Wjazd do miasta w korku bo każdy szuka parkingu, my jedziemy do centrum i tam za tą samą cenę co na obrzeżach parkujemy u plastyka na podwórku.Pierwsze kroki kierujemy na plac targowy gdzie pełno jest straganów z suszonymi kwiatami, drewnianymi różami, koralami i starociami.Potem spacer przez Rynek, gdzie każdy odwiedzający robi zdjęcie przy starej studni.Wygląd rynku psuje remontowany kościół farny.Tutaj święcą kwiaty z okazji Święta Matki Boskiej Zielnej.Wnętrze też w rusztowaniach ale obraz i figura Matki Boskiej są warte odwiedzenia tego kościoła.Są tu też jedne z najstarszych organów w Polsce w modrzewiowej oprawie .Stamtąd wędrujemy na górę Trzech Krzyży , gdzie za 1 zł można podziwiać widok na Rynek , kościół NMP oraz zakole Wisły.Wędrujemy do klasztorów Reformatów i Kościoła NMP.Potem wędrujemy nad Wisłę bo trzeba tutaj pospacerować a można i popływać , bo statki czekają na turystów.

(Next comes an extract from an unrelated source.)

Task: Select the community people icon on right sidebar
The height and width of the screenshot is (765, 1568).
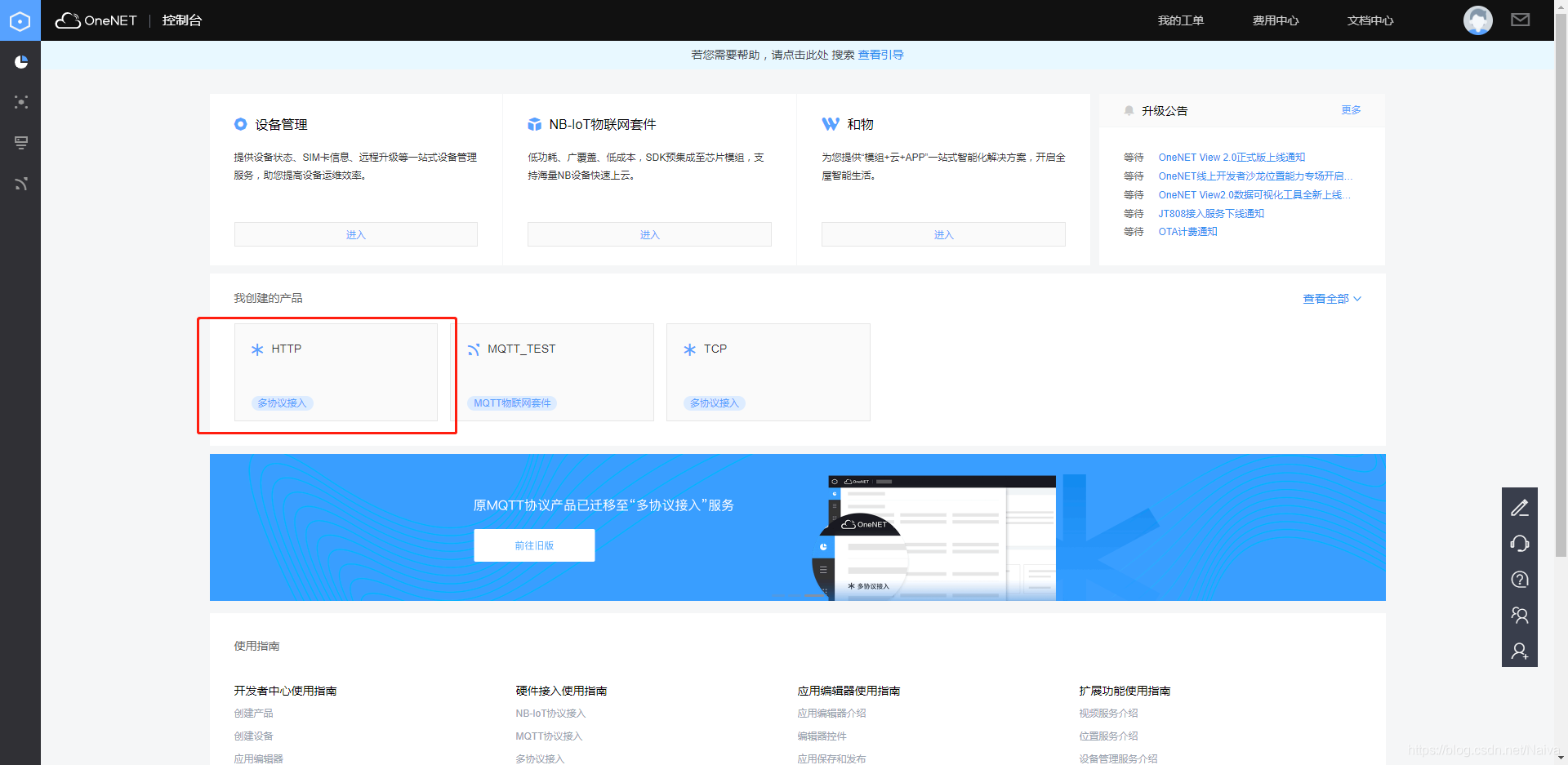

Na obiad wędrujemy na francuskie naleśniki i odpoczywamy w cieniu bo pogoda bardzo upalna.
Po wielkim naleśniku gryczanym wędrujemy bulwarem aż do przystani promowej ale nie mamy siły aby się przeprawić bez samochodu.
Wracamy do miasta ulicą Krakowską ,gdzie są urokliwe stare domki z pięknymi ogródkami ale też nowe budowle jedne lepiej wkomponowane w skarpę inne koszmarki.
Zamiast kawy decydujemy się na wczesny powrót aby uniknąć korków.